Desk workers rejoice! ‘Standing breaks’ now required at offices

bpo-call center-afp file photo

Call center agents of a business process outsourcing firm (AFP FILE PHOTO)

The Department of Labor and Employment (DOLE) has issued an order requiring employers to provide standing breaks for their workers whose jobs require sitting for long period of time.

In Department Order No. 184, the labor department has set and enforce mandatory occupational safety and health standards in all workplaces in order to eliminate health risks related to sedentary work or sitting while working for long hours.

Under the DO, employers are required to provide workers with regular five-minute breaks every two hours from sitting time.

“Employers should encourage workers to reduce sedentary work by interrupting sitting and substituting it with standing or walking,” the DOLE said.

Employers should also ensure that workstations are appropriately designed for work, it added.

“Redesign work tasks, if possible, to enable greater variability in mobility or posture,” the labor department said in its order.

“The employers, in consultation with its workers, may adopt other measures to address the occupational safety and health problems of workers who have to spend long hours sitting at work,” it added.

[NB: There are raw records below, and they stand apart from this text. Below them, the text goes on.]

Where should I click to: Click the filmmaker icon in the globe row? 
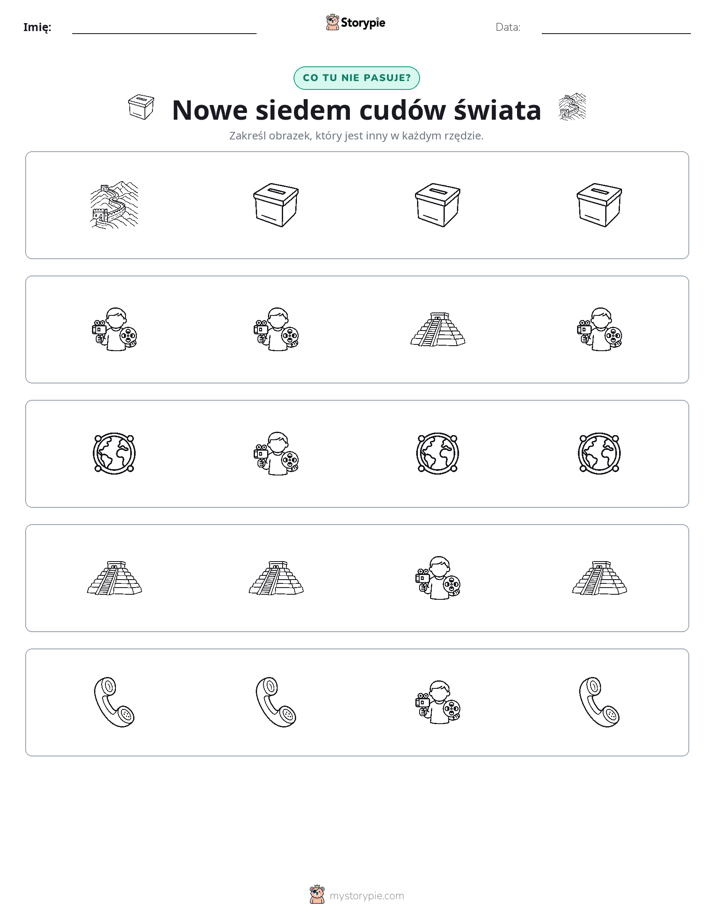(276, 453)
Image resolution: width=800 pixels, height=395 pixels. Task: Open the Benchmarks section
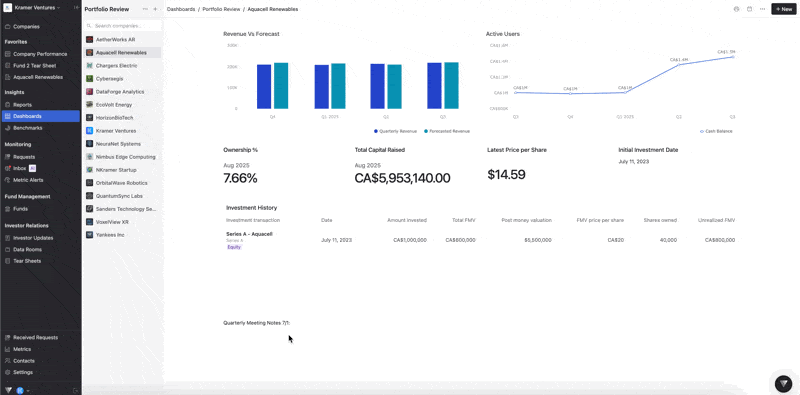[x=28, y=128]
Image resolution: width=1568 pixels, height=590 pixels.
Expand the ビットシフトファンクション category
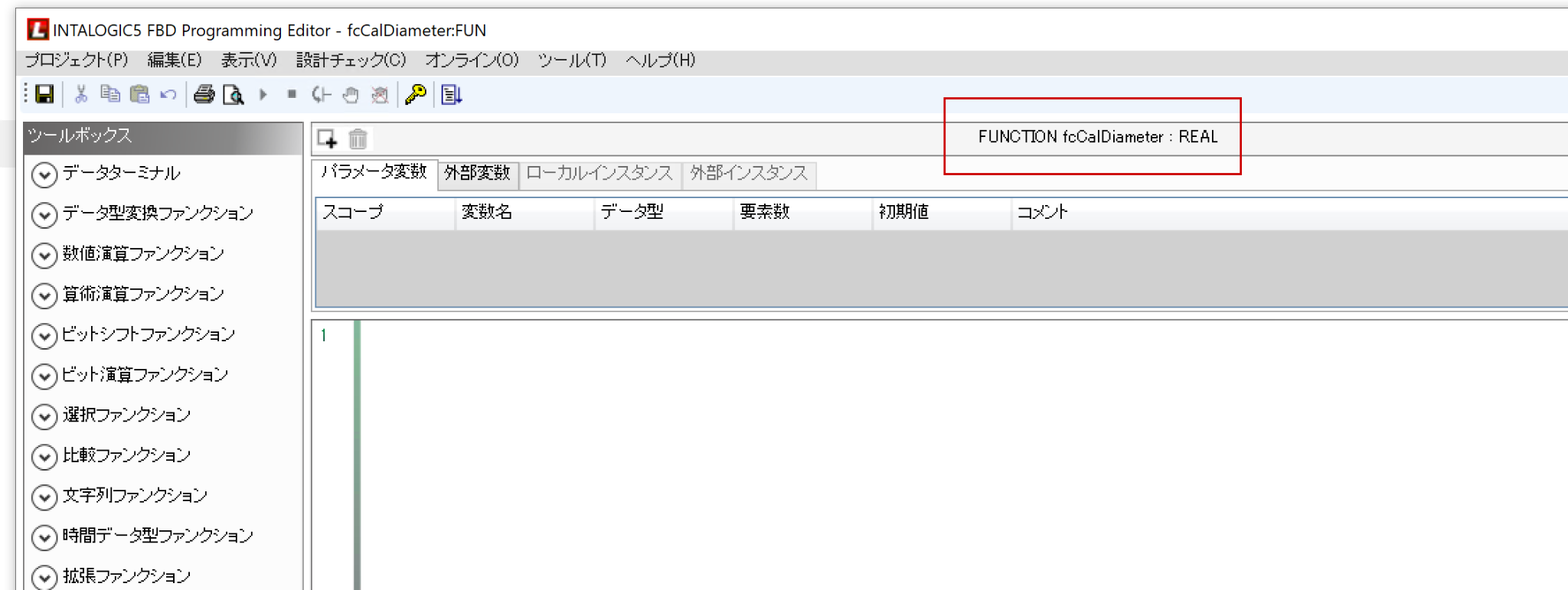point(44,336)
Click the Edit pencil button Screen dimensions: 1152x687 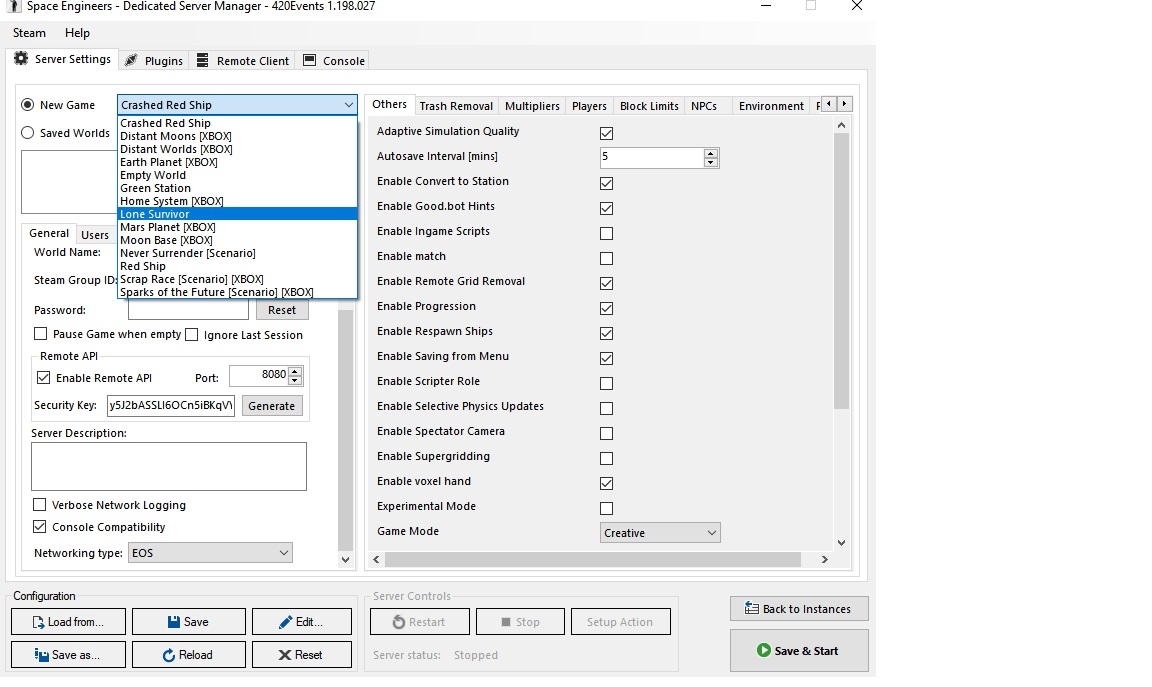coord(301,622)
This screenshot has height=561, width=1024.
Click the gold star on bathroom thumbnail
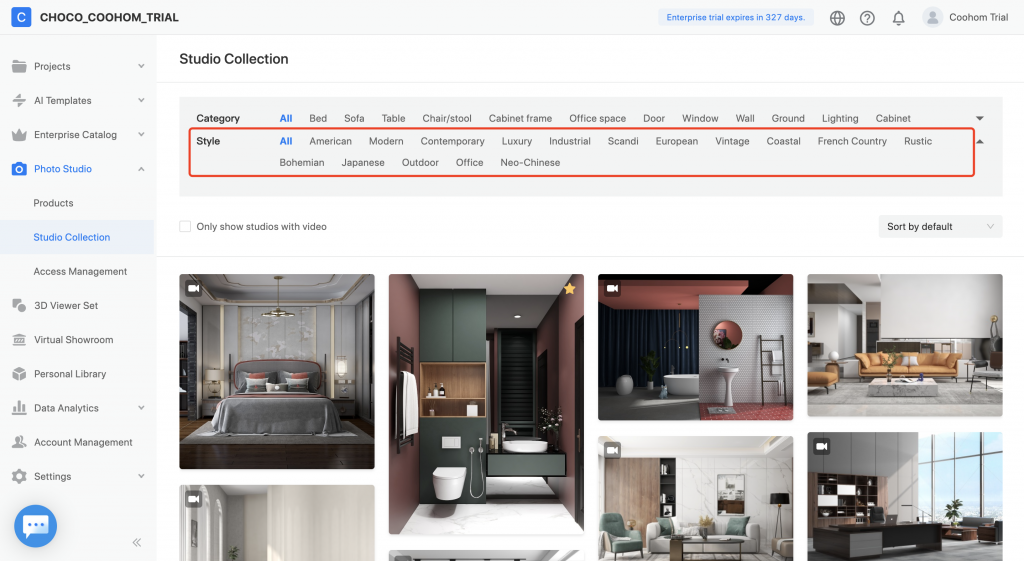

The DOLE said the order shall apply to workers involved in computer, administrative, and clerical works; those working in highly mechanized establishments; those working in the field of transportation, toll booths, information technology and business process management; and all other processes and industries where sedentary work is observed.

The DO, issued on Oct 18, 2017, shall be effective 15 days after its publication in newspapers.